A possibilidade de uma escalada prolongada no Oriente Médio já afeta diretamente o mercado global de energia. Uma análise recente aponta que, se o conflito envolvendo Irã, Estados Unidos e aliados continuar pelos próximos meses, o preço do barril pode atingir níveis inéditos.
Segundo o Valor Econômico, um relatório do Macquarie Group projeta que a cotação do petróleo pode chegar a US$ 200 caso o Estreito de Ormuz permaneça fechado até junho. A região é considerada estratégica para o transporte de energia, e qualquer interrupção impacta rapidamente a oferta mundial.
O cenário analisado considera duas trajetórias possíveis. A primeira, com maior probabilidade, prevê uma resolução mais rápida do conflito. A segunda, menos provável, indica um prolongamento da crise, com efeitos mais severos sobre preços e disponibilidade.

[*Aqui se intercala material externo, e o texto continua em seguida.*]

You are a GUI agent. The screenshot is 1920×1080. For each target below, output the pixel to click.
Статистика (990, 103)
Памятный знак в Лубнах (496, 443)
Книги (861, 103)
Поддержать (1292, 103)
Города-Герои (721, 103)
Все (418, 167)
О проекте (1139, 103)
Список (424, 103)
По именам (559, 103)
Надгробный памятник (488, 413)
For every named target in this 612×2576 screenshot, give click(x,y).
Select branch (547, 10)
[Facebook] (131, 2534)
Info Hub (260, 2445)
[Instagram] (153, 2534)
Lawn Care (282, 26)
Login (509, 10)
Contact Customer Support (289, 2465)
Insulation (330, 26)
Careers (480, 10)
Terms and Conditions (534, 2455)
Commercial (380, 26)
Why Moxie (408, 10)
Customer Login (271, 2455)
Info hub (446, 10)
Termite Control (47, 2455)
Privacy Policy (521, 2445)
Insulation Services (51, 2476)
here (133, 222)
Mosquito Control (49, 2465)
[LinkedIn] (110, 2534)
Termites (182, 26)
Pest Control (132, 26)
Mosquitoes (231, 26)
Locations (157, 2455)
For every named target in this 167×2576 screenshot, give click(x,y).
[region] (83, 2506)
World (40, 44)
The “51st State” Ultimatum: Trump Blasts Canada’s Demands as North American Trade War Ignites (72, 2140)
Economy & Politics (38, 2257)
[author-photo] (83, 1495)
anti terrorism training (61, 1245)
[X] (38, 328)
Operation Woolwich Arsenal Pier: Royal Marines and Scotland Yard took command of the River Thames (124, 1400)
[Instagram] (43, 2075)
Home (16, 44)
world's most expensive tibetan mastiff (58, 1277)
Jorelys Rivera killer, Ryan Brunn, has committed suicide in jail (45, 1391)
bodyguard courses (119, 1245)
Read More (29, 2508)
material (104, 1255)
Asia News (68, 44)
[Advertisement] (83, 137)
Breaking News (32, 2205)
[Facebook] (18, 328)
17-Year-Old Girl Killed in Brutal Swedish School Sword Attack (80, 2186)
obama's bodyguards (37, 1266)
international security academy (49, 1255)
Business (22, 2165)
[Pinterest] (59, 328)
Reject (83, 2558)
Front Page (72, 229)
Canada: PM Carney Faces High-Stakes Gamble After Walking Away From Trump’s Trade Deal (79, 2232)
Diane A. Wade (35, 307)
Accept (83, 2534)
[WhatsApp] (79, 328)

Impacto direto no fornecimento global
O Estreito de Ormuz é uma das principais rotas marítimas do mundo para o escoamento de petróleo. Antes da atual crise, a passagem registrava diariamente cerca de 15 milhões de barris de petróleo bruto, além de volumes significativos de derivados.
Com as restrições impostas durante o conflito, o fluxo foi reduzido de forma expressiva. Esse tipo de bloqueio afeta não apenas produtores, mas também países importadores, pressionando toda a cadeia energética.
“Se o estreito permanecer fechado por um período prolongado, os preços precisariam subir o suficiente para destruir uma quantidade historicamente grande da demanda global por petróleo”, disseram os analistas no relatório de 27 de março.
Cenários e projeções do mercado
O estudo aponta que há cerca de 40% de chance de o conflito avançar pelo segundo trimestre. Nesse caso, os preços do petróleo poderiam alcançar patamares reais historicamente elevados, impulsionados pela escassez de oferta.
Já a hipótese mais provável, com 60% de chance, indica que a tensão pode diminuir ainda neste mês, reduzindo a pressão sobre os preços. Mesmo assim, o mercado segue sensível a qualquer sinal de escalada.
Atualmente, o petróleo Brent opera acima dos níveis considerados normais para o período. A cotação chegou a ultrapassar US$ 119 por barril durante o pico recente da crise e segue em alta acumulada no mês.
A referência histórica ainda é o valor registrado em 2008, quando o barril atingiu US$ 147,50 em termos nominais. A projeção atual, no entanto, sugere que esse recorde pode ser superado em um cenário mais extremo.
Tensão política influencia decisões
Além da dinâmica de oferta e demanda, decisões políticas também interferem no mercado. Nos Estados Unidos, o governo adiou prazos relacionados a possíveis ações contra instalações energéticas iranianas, o que contribuiu para reduzir momentaneamente a pressão.
Ao mesmo tempo, sinais de flexibilização por parte do Irã, como a liberação pontual de petroleiros, indicam tentativas de evitar um bloqueio total e prolongado da rota.
Os analistas destacam que dois fatores serão decisivos para o comportamento dos preços nos próximos meses: o tempo de reabertura do Estreito de Ormuz e eventuais danos à infraestrutura energética da região.